▸ **Record extracts**:
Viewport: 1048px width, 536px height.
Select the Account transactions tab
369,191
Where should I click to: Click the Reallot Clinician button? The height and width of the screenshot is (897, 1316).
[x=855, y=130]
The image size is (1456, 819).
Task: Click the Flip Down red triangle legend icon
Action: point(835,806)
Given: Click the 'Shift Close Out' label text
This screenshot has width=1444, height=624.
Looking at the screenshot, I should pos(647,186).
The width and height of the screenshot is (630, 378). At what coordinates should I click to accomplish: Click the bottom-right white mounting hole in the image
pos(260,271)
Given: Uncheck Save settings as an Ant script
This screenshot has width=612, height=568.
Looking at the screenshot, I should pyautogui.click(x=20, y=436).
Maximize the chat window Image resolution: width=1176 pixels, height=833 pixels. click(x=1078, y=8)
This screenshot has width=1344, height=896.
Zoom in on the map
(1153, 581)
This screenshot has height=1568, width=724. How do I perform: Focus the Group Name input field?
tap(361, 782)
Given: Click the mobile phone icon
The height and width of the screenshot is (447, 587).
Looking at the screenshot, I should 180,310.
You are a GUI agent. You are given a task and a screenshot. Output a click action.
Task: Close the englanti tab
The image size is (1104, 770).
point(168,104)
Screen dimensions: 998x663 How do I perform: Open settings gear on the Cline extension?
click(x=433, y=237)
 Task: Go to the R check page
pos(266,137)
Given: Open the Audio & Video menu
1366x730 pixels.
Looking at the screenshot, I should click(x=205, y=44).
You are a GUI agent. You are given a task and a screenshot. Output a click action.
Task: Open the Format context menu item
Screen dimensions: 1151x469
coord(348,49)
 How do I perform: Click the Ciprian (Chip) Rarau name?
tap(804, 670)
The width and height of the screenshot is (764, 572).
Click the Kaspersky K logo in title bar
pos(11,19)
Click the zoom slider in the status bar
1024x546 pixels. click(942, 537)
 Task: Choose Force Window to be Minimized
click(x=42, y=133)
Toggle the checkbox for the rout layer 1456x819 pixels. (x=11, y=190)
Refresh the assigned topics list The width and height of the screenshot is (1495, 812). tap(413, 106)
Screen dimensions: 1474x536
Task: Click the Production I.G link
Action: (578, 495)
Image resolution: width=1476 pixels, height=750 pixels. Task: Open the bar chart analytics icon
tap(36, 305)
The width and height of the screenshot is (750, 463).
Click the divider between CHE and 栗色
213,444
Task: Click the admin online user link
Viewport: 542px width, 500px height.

▸ **Directions**: Convert every line above into a JSON list of strings with one string per line, omitting any blank lines.

▸ **Output below**:
[
  "Viewport: 1048px width, 536px height.",
  "Select the Account transactions tab",
  "369,191",
  "Where should I click to: Click the Reallot Clinician button? The height and width of the screenshot is (897, 1316).",
  "[x=855, y=130]",
  "The image size is (1456, 819).",
  "Task: Click the Flip Down red triangle legend icon",
  "Action: point(835,806)",
  "Given: Click the 'Shift Close Out' label text",
  "This screenshot has width=1444, height=624.",
  "Looking at the screenshot, I should pos(647,186).",
  "The width and height of the screenshot is (630, 378). At what coordinates should I click to accomplish: Click the bottom-right white mounting hole in the image",
  "pos(260,271)",
  "Given: Uncheck Save settings as an Ant script",
  "This screenshot has width=612, height=568.",
  "Looking at the screenshot, I should pyautogui.click(x=20, y=436).",
  "Maximize the chat window Image resolution: width=1176 pixels, height=833 pixels. click(x=1078, y=8)",
  "This screenshot has width=1344, height=896.",
  "Zoom in on the map",
  "(1153, 581)",
  "This screenshot has height=1568, width=724. How do I perform: Focus the Group Name input field?",
  "tap(361, 782)",
  "Given: Click the mobile phone icon",
  "The height and width of the screenshot is (447, 587).",
  "Looking at the screenshot, I should 180,310.",
  "You are a GUI agent. You are given a task and a screenshot. Output a click action.",
  "Task: Close the englanti tab",
  "The image size is (1104, 770).",
  "point(168,104)",
  "Screen dimensions: 998x663 How do I perform: Open settings gear on the Cline extension?",
  "click(x=433, y=237)",
  " Task: Go to the R check page",
  "pos(266,137)",
  "Given: Open the Audio & Video menu",
  "1366x730 pixels.",
  "Looking at the screenshot, I should click(x=205, y=44).",
  "You are a GUI agent. You are given a task and a screenshot. Output a click action.",
  "Task: Open the Format context menu item",
  "Screen dimensions: 1151x469",
  "coord(348,49)",
  " How do I perform: Click the Ciprian (Chip) Rarau name?",
  "tap(804, 670)",
  "The width and height of the screenshot is (764, 572).",
  "Click the Kaspersky K logo in title bar",
  "pos(11,19)",
  "Click the zoom slider in the status bar",
  "1024x546 pixels. click(942, 537)",
  " Task: Choose Force Window to be Minimized",
  "click(x=42, y=133)",
  "Toggle the checkbox for the rout layer 1456x819 pixels. (x=11, y=190)",
  "Refresh the assigned topics list The width and height of the screenshot is (1495, 812). tap(413, 106)",
  "Screen dimensions: 1474x536",
  "Task: Click the Production I.G link",
  "Action: (578, 495)",
  "Image resolution: width=1476 pixels, height=750 pixels. Task: Open the bar chart analytics icon",
  "tap(36, 305)",
  "The width and height of the screenshot is (750, 463).",
  "Click the divider between CHE and 栗色",
  "213,444",
  "Task: Click the admin online user link",
  "Viewport: 542px width, 500px height."
]